(Extracted data entries)
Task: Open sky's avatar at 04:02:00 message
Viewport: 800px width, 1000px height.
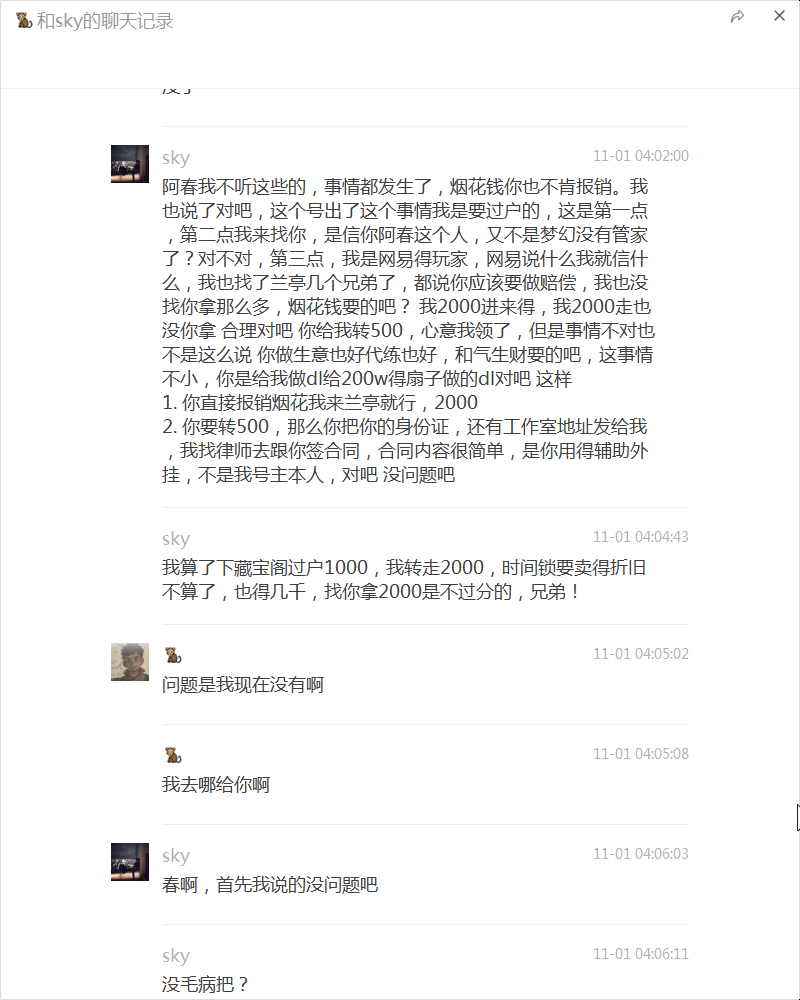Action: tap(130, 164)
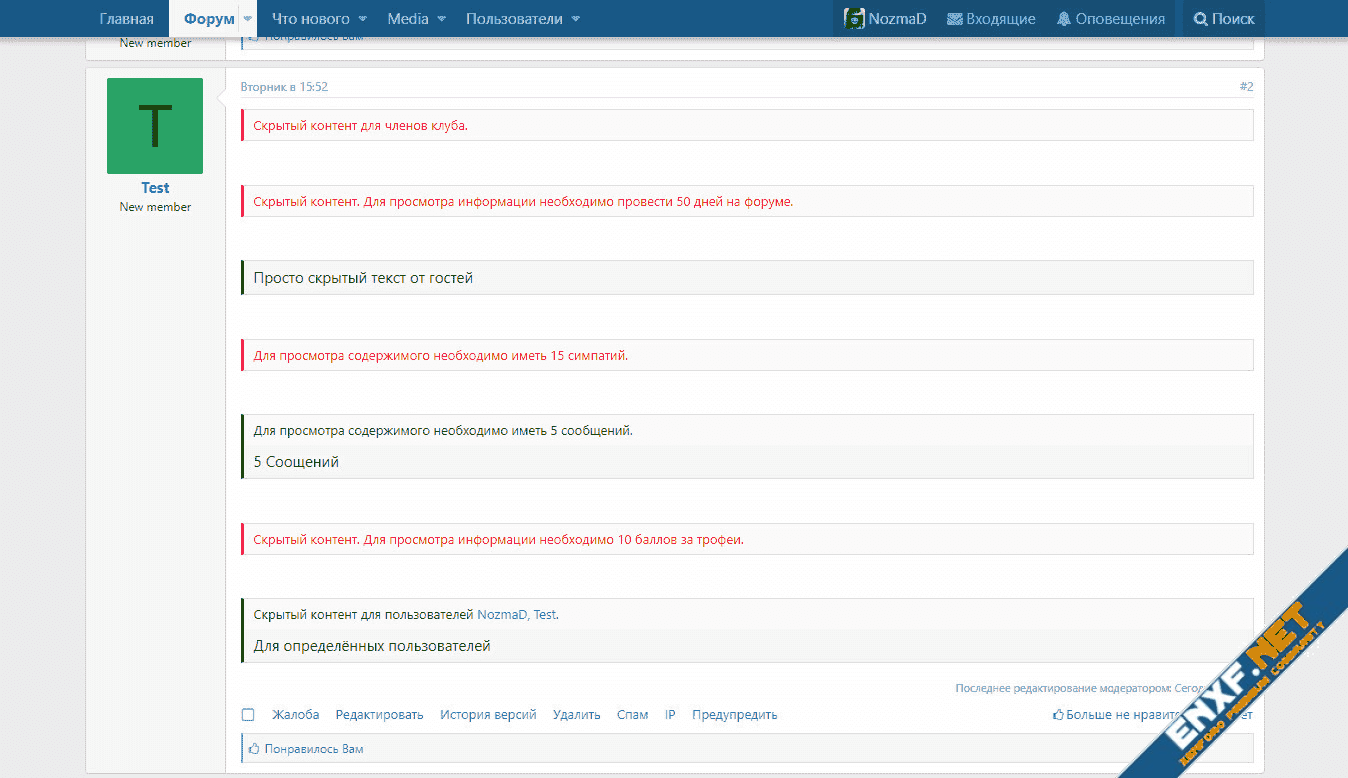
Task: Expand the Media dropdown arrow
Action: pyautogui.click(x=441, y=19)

**Exercise goal**
From the first line to the last, set down the data exactly, without the pictures.

**Answer area**
Task: Open sky's avatar at 04:02:00 message
Viewport: 800px width, 1000px height.
Action: tap(130, 164)
Task: Expand the Media dropdown arrow
Action: pyautogui.click(x=441, y=19)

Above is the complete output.